Gyi Tsakalakis founded AttorneySync because lawyers deserve better from their marketing people. As a non-practicing lawyer, Gyi is familiar...

Episode Notes

In this bonus edition of Lunch Hour Legal Marketing recorded at the 2020 ABA TECHSHOW, Gyi Tsakalakis talks with Rich Marvel about using metrics to make better business decisions for your law firm. Rich’s experiences as a law firm owner led him to develop firmTRAK, which helps lawyers make sense of their data, make smarter choices, and enjoy greater success.

Rich Marvel is the founder of firmTRAK and Marvel Law P.C.

Special thanks to our sponsor Nexa.

Transcript

Lunch Hour Legal Marketing

Understanding Your Metrics with firmTRAK’s Rich Marvel

03/26/20

Kelly Street: Welcome to Lunch Hour Legal Marketing. Before we get started we want to thank our sponsor, Nexa, formerly known as Answer 1, is a leading virtual receptionist and answering service provider for law firms.

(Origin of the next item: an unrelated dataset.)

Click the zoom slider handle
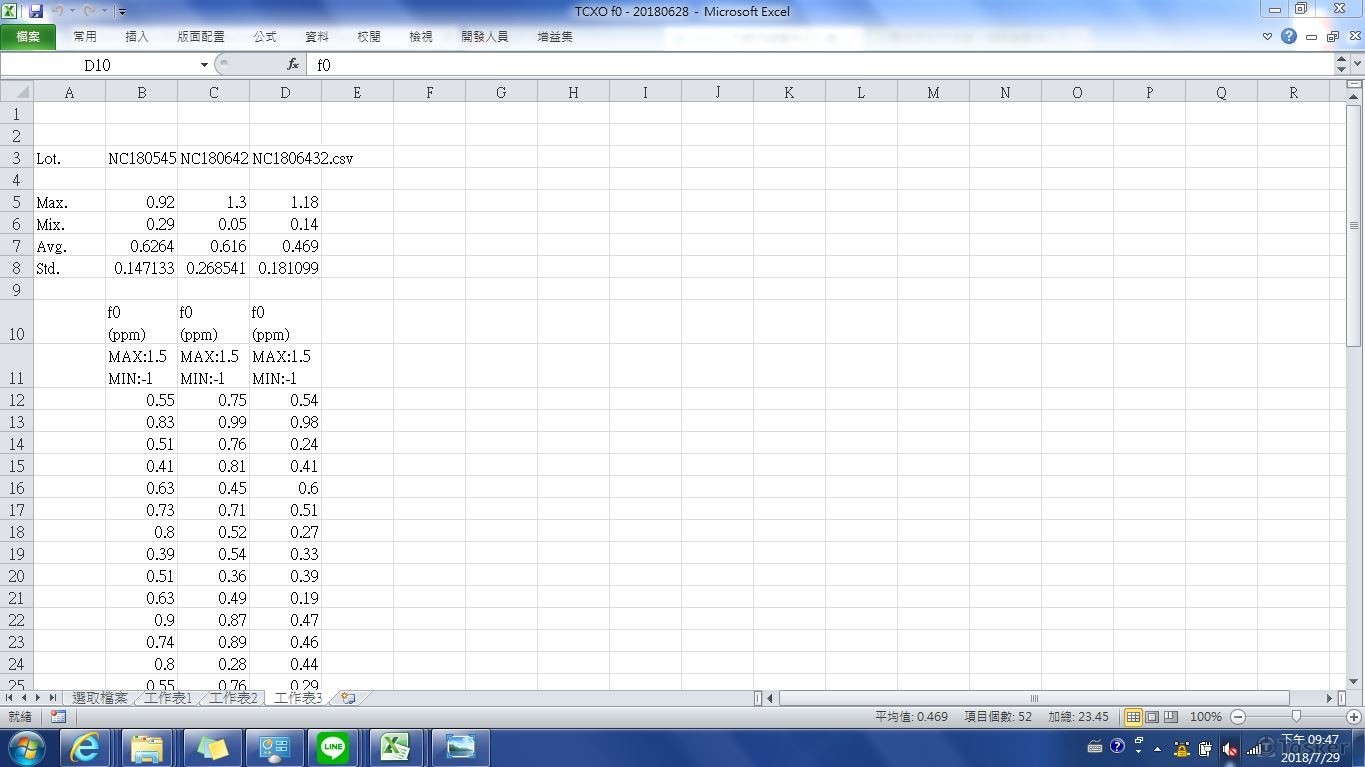Screen dimensions: 1365x767 point(1296,717)
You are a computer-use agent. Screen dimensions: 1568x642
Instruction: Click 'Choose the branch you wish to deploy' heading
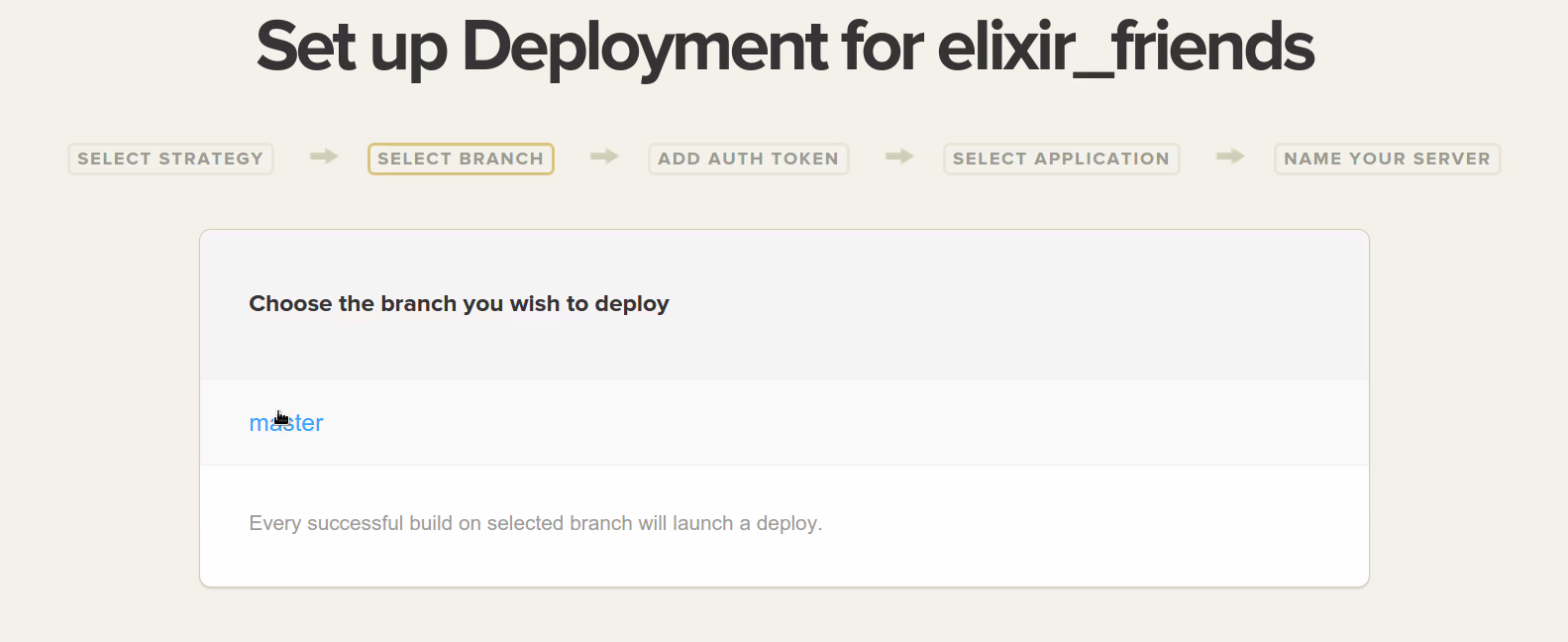coord(459,304)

Learn more by giving them a call at 800-267-9371 or online at www.nexa.com.

[Music]

Intro: Welcome to Lunch Hour Legal Marketing, with your hosts Gyi Tsakalakis and Kelly Street, teaching you how to promote, market, and make fat stacks for your legal practice, here on Legal Talk Network.

Gyi Tsakalakis: Hey everybody. No Kelly today because she is right at the airport on her way to the ABA TECHSHOW which is where we will be doing this impromptu Lunch Hour Legal Marketing episode. So thanks for tuning in.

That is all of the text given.